KOLAKA TIMUR,KABENGGA.ID ll Dari gejolak harga gabah yang terjun bebas hingga aksi walk out di ruang paripurna, perjuangan panjang DPRD Kolaka Timur akhirnya membuahkan hasil. Pemerintah pusat melalui Perum Bulog memberi atensi besar dengan mengalokasikan pembangunan infrastruktur pascapanen: gudang gabah, mesin pengering (dryer), pembersih, hingga penggilingan padi berkapasitas besar.
Kisruh bermula ketika harga gabah di tingkat petani jatuh di bawah Rp6.500 per kilogram — angka yang tak lagi sejalan dengan komando Presiden sebagaimana tertuang dalam Instruksi Presiden (Inpres) Nomor 6 Tahun 2025 dan Surat BAPANAS Nomor 16 Tahun 2025.
Kedua regulasi itu sejatinya menegaskan agar gabah petani dibeli dengan harga minimal Rp6.500 oleh pengusaha dan Bulog. Namun kenyataannya, harga di lapangan sempat anjlok hingga Rp5.100 per kilogram, terutama di Desa Ambapa, Kecamatan Tinondo.

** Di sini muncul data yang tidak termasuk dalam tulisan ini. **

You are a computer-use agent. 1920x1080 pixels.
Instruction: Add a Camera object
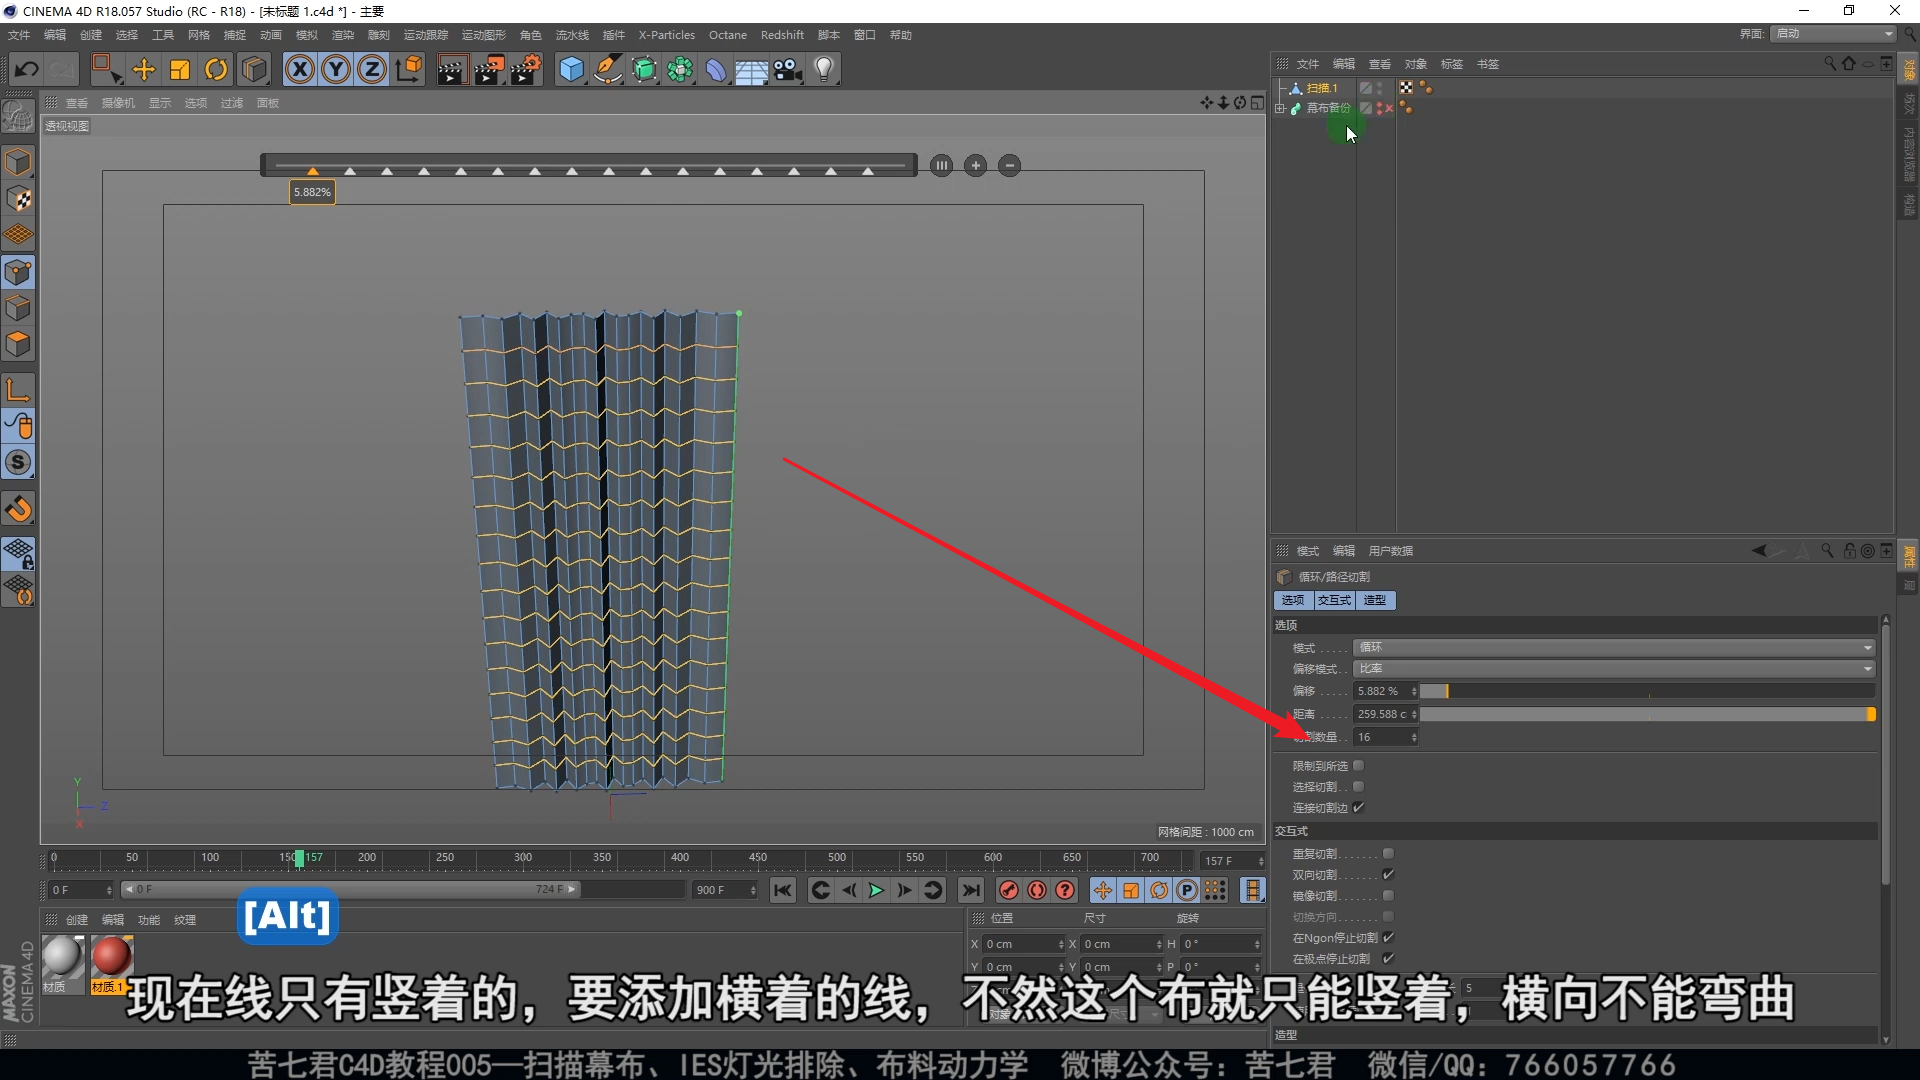tap(788, 69)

Kondisi ini memicu gejolak. Petani di Kelurahan Atula, Kecamatan Ladongi, melakukan aksi protes karena tak ada solusi konkret dari pihak Bulog dan pemerintah daerah saat itu.
Suprianto, anggota DPRD Kolaka Timur sekaligus Ketua Komisi II kala itu, turun langsung mendampingi dan memediasi para petani. Namun, hasil di lapangan tetap buntu.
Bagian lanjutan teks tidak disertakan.